Perdimos los rituales de despedida, los velorios y los entierros, pero estamos continuamente en duelo. La lista que enumera lo perdido se multiplica sin solución de continuidad. No todos perdemos lo mismo, pero la pérdida nos atraviesa. Puede significar algo diferente para cada uno y eso hace que el esfuerzo que tenemos que hacer para comprender la pérdida del otro parezca, a veces, un desafío abrumador.

La tristeza se ha instalado en las subjetividades y en las relaciones sociales, cotidiana y definitiva. Es la cómplice perfecta de un gobierno que se empeña –y triunfa– en hacernos perder cualquier ilusión de que puede haber una salida colectiva a todo esto. Cada sector está preocupado por lo suyo, porque la libertadresponsable nos deja solos. En cada discurso del equipo de gobierno, perdemos la esperanza de que el Estado –ese complejo todos que nos oprime, pero que, también, nos congrega– nos ofrezca algo: sálvese quien pueda. También perdimos la seriedad y esa solemnidad que, ante la tragedia, es una actitud que demuestra respeto: el presidente considera que puede ser canchero, hacerse el gracioso. Mientras tanto, la única asistencia social para la tristeza, para la falta de deseo y de inspiración, para la frustración y la soledad y la pérdida es la vacuna, su promesa de prevención sin contención, sin humanidad, sin encuentro real. Y la gente, de todas maneras, agradece la sonrisa del personal de salud, se saca la foto y la sube a las redes, desesperada por un atisbo de alegría compartida.

# [DATOS EXTRAÍDOS]
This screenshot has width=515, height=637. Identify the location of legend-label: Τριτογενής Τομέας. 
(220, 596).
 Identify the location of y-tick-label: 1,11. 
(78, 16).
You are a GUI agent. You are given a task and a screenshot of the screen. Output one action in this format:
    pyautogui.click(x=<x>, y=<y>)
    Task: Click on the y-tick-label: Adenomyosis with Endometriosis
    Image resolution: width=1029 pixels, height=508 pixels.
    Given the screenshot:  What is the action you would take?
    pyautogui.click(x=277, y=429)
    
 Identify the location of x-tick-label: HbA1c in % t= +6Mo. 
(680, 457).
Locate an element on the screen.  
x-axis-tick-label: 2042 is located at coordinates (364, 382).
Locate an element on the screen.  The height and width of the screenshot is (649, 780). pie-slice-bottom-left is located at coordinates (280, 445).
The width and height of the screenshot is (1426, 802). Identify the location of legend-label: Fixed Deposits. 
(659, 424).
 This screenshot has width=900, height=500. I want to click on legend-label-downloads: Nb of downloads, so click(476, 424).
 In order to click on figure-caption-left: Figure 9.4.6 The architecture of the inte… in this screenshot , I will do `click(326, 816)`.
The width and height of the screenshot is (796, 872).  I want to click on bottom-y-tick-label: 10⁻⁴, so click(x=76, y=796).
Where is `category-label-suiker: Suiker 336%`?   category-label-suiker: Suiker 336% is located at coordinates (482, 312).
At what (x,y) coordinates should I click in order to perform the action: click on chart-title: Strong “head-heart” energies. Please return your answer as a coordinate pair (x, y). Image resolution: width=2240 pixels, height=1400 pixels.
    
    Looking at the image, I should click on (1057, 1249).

# [ACCIÓN REQUERIDA]
Devuelva literalmente el fragmento del texto sobre el duelo y la pérdida que va de "Perdimos los rituales" a "un desafío abrumador.", ambos inclusive.

# [RESPUESTA AL PROBLEMA]
Perdimos los rituales de despedida, los velorios y los entierros, pero estamos continuamente en duelo. La lista que enumera lo perdido se multiplica sin solución de continuidad. No todos perdemos lo mismo, pero la pérdida nos atraviesa. Puede significar algo diferente para cada uno y eso hace que el esfuerzo que tenemos que hacer para comprender la pérdida del otro parezca, a veces, un desafío abrumador.